- [RECORDS FOR THE TASK]:
++++++++++

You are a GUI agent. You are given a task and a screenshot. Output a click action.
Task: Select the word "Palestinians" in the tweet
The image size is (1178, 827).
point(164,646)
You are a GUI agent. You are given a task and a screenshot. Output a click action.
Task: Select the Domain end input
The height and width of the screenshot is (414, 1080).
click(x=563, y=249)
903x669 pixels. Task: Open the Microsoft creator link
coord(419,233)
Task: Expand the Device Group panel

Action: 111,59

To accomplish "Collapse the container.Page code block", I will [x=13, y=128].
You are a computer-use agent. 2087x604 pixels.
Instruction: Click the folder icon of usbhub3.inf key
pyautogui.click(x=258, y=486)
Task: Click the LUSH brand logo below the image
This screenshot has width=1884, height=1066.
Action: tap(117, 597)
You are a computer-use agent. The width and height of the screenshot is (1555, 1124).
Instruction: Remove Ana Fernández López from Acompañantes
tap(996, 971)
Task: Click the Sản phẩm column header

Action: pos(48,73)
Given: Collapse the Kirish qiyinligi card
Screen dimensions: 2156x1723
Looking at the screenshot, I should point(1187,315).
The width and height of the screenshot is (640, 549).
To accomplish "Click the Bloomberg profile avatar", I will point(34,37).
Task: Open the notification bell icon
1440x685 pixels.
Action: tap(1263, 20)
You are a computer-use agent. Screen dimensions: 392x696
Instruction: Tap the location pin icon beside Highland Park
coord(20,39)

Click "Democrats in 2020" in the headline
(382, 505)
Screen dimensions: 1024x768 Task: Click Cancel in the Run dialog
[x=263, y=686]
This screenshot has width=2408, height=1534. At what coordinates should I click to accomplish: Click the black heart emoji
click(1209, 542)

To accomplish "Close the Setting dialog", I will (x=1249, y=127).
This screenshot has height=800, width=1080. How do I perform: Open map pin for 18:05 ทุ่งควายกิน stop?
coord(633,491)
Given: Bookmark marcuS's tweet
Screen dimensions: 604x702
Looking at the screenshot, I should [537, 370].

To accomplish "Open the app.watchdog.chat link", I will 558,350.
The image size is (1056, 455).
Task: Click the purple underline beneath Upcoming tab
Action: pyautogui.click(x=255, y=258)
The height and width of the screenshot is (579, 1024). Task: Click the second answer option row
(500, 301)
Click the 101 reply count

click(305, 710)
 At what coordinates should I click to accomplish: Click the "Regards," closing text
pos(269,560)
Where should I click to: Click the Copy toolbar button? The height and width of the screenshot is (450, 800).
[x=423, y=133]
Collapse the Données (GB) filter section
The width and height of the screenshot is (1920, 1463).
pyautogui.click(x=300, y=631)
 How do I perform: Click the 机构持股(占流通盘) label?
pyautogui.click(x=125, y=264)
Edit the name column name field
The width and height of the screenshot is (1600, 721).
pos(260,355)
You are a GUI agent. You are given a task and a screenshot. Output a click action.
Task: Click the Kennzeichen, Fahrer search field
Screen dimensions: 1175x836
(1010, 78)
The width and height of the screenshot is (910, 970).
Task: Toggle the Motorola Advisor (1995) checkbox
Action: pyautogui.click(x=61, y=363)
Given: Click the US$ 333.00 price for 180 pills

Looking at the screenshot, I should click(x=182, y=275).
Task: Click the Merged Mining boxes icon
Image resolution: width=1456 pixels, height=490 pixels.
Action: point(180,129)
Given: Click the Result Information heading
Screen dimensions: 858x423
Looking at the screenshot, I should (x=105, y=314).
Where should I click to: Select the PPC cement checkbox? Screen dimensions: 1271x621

++++++++++

- [DIRECTIONS FOR THIS TASK]: Scan the records for the string "Select" and show every line that contains it.

- [TASK RESULT]:
Task: Select the word "Palestinians" in the tweet
Task: Select the Domain end input
Where should I click to: Select the PPC cement checkbox? Screen dimensions: 1271x621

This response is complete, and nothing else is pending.